Nesse custo mencionado pela diretora da Agrifatto, entram também os grãos usados na ração animal. O crescimento do confinamento no Brasil depende de milho, farelo de soja e outros produtos que ofereçam uma boa nutrição aos animais. Além disso, houve também altas nos combustíveis, na energia elétrica e nas embalagens.
Dados do varejo coletados pela Scot Consultoria mostram que, entre as carnes do dianteiro bovino, que costumam ser mais baratas, o peito subiu de R$ 20,50 em maio do ano passado até R$ 32,54 no fechamento do mês passado. A paleta passou de R$ 26,54 para R$ 36,16 no mesmo período. O acém subiu de R$ 23,46 para R$ 33,52 em um ano.
Afinal, a carne bovina vai continuar subindo?

• **OBJETIVO DO EXERCÍCIO**:
No texto sobre o preço da carne bovina, quanto custava a paleta no fechamento do mês passado?

• **DADOS DO EXERCÍCIO**:

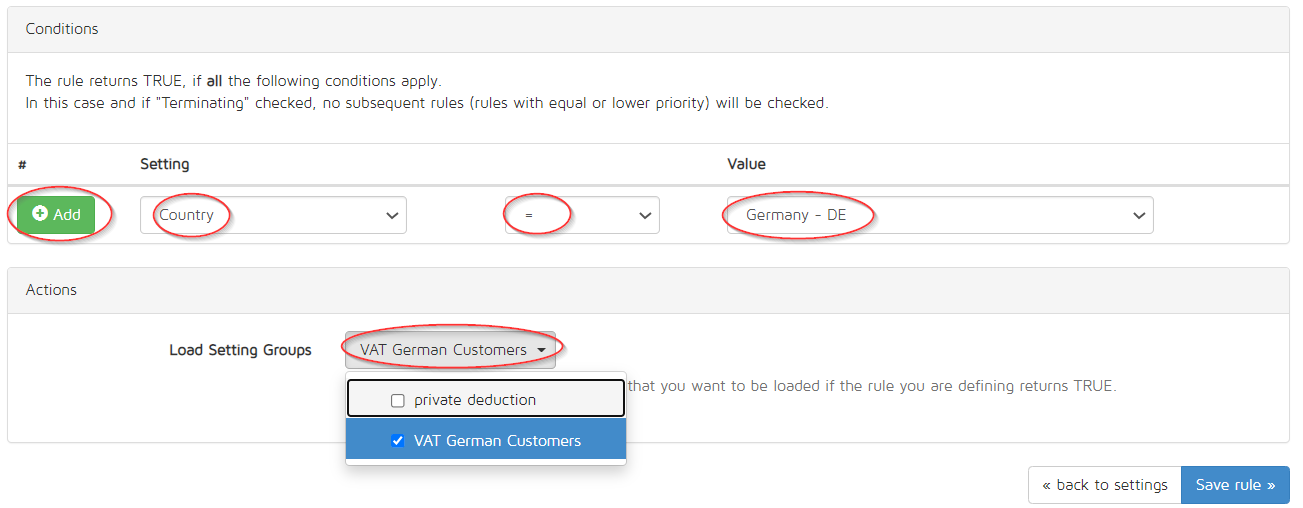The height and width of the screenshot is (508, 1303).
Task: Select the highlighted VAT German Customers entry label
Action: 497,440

---

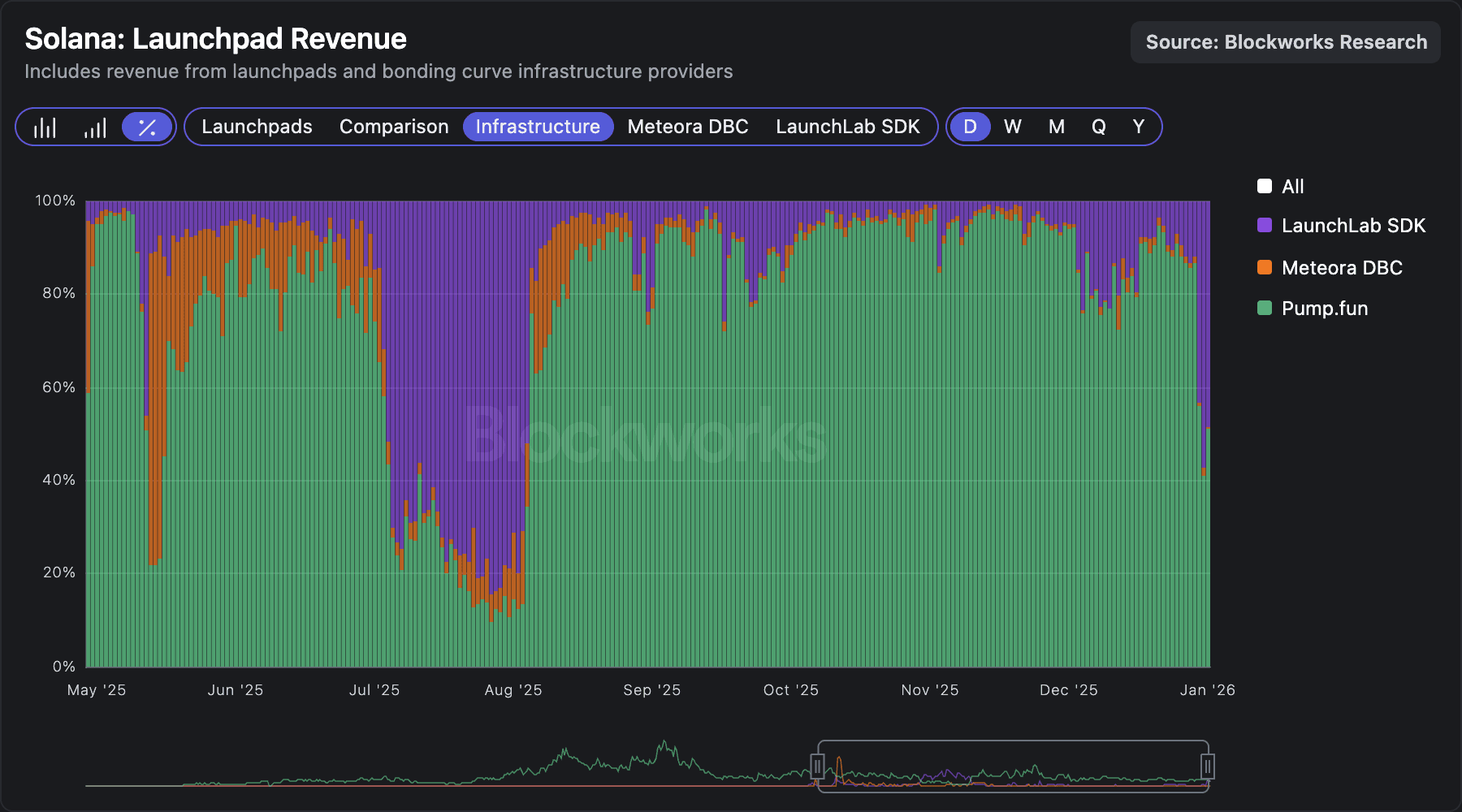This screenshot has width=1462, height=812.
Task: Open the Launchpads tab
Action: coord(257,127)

• **RESULTADO DO EXERCÍCIO**:
R$ 36,16.